-------- DATA TO PROCESS --------

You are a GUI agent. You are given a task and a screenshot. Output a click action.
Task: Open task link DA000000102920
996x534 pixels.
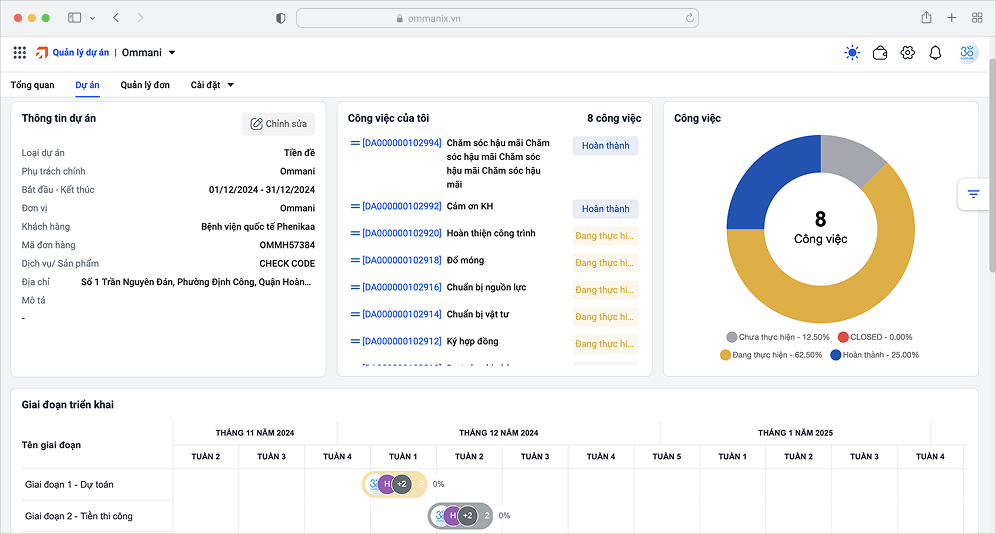click(401, 234)
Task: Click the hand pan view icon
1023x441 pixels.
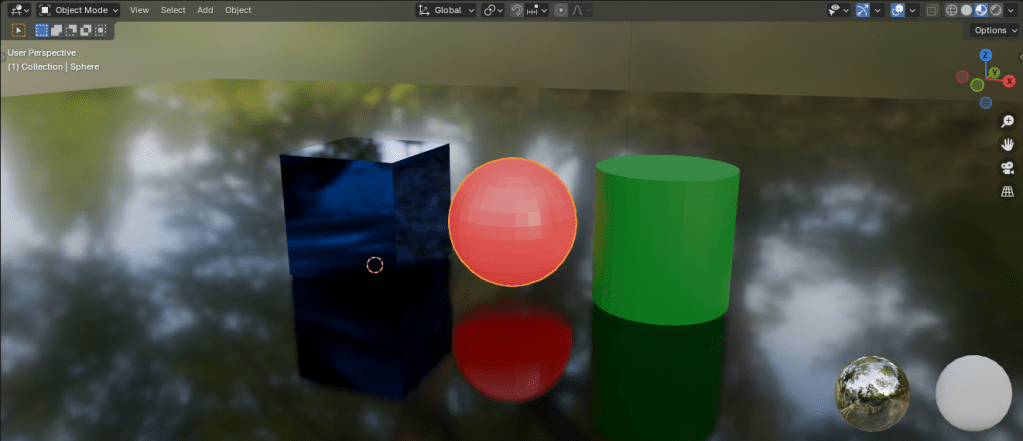Action: pos(1007,144)
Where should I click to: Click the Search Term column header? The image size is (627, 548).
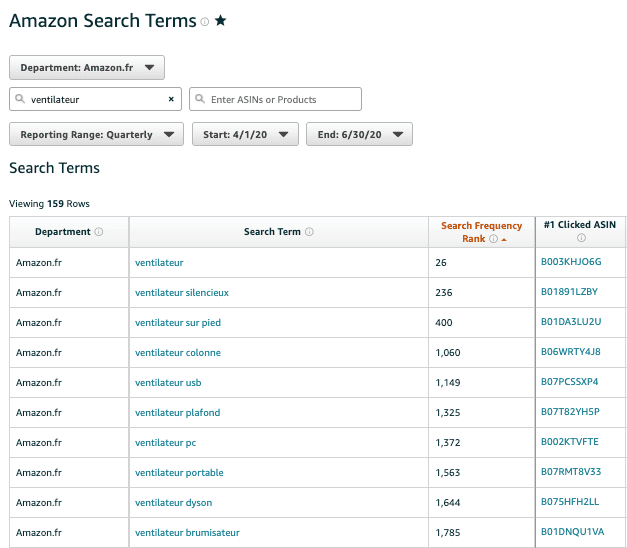(x=272, y=232)
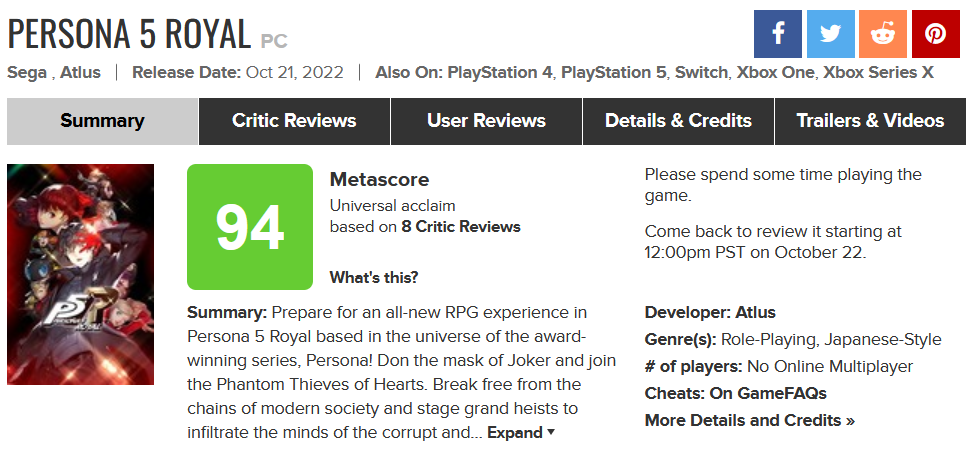This screenshot has width=970, height=449.
Task: Click the Sega publisher link
Action: [27, 72]
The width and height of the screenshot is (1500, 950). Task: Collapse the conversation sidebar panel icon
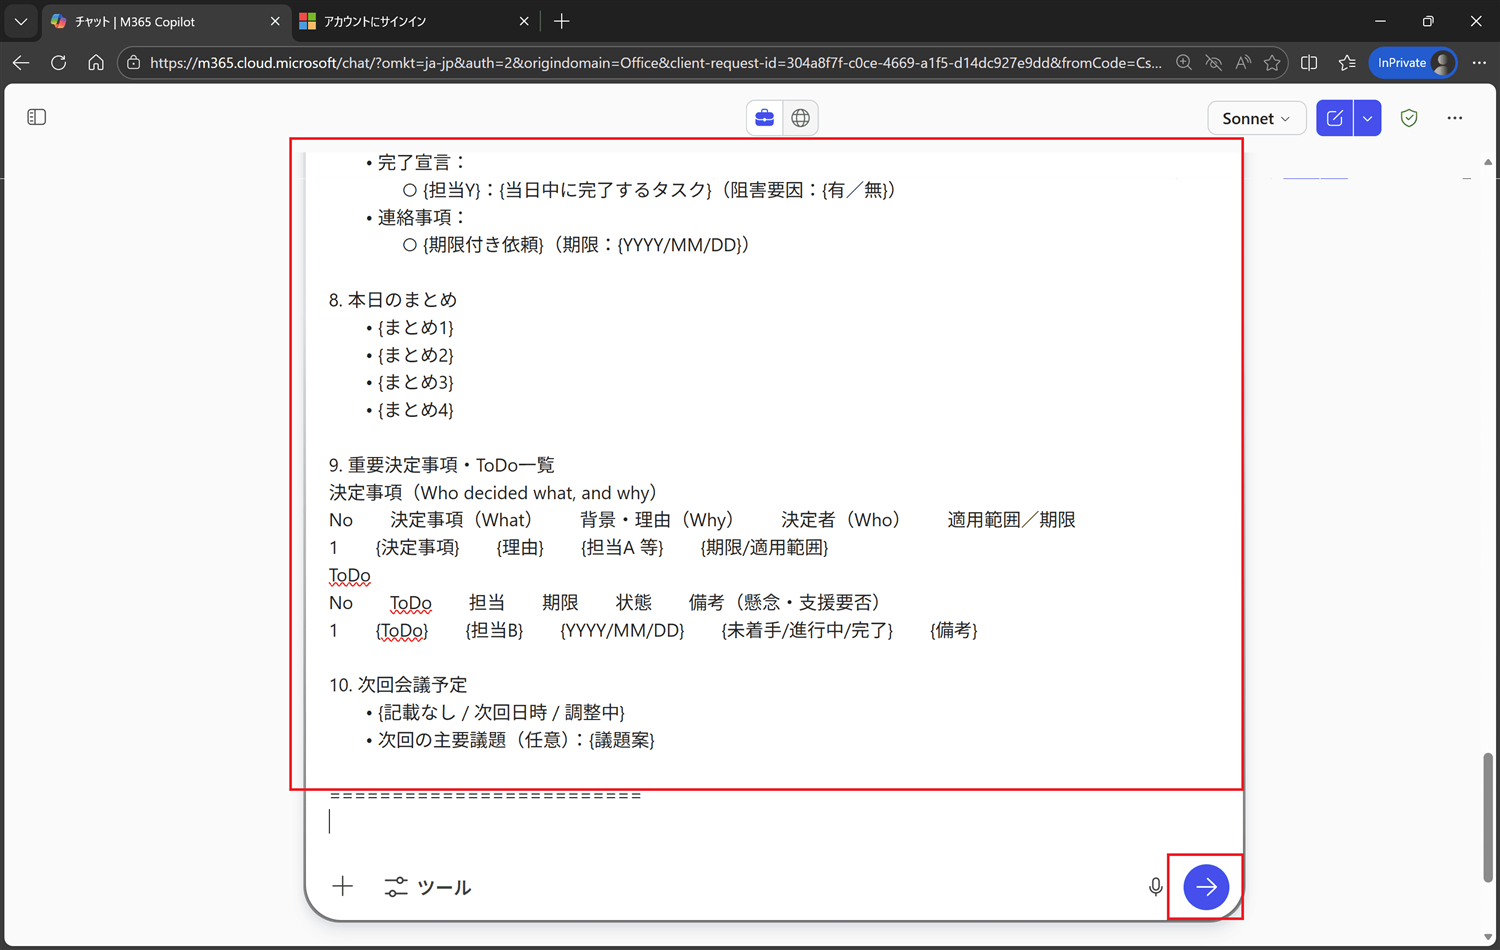[36, 116]
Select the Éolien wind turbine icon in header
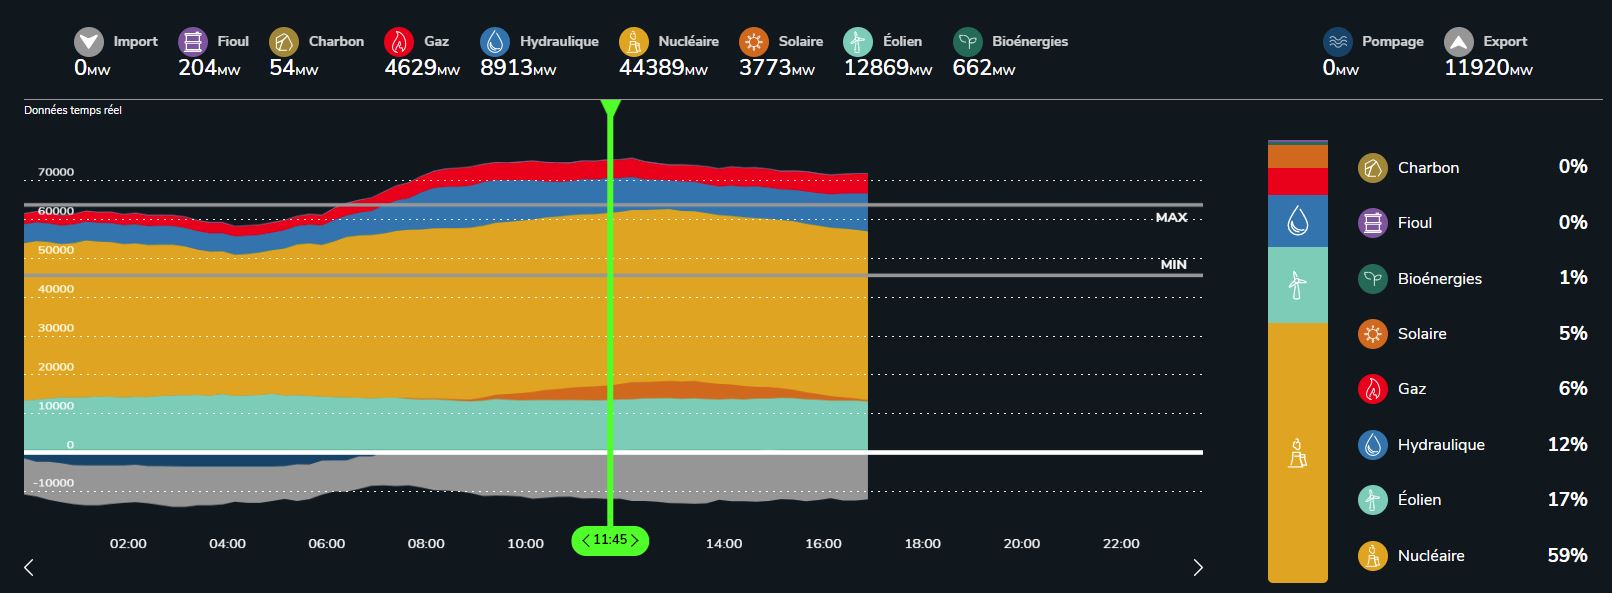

--------

TASK STATEMENT
Pictures are to be dropped; every line of the records is to be returned unchanged.

SOLUTION
You are a GUI agent. You are given a task and a screenshot. Output a click action.
Task: Open task link DA000000102920
996x534 pixels.
click(401, 234)
Task: Click the hand pan view icon
1023x441 pixels.
Action: pos(1007,144)
Where should I click to: Click the Search Term column header? The image size is (627, 548).
(x=272, y=232)
This screenshot has width=970, height=449.
Task: Click the Sega publisher link
Action: [27, 72]
The width and height of the screenshot is (1500, 950). Task: Collapse the conversation sidebar panel icon
[36, 116]
Select the Éolien wind turbine icon in header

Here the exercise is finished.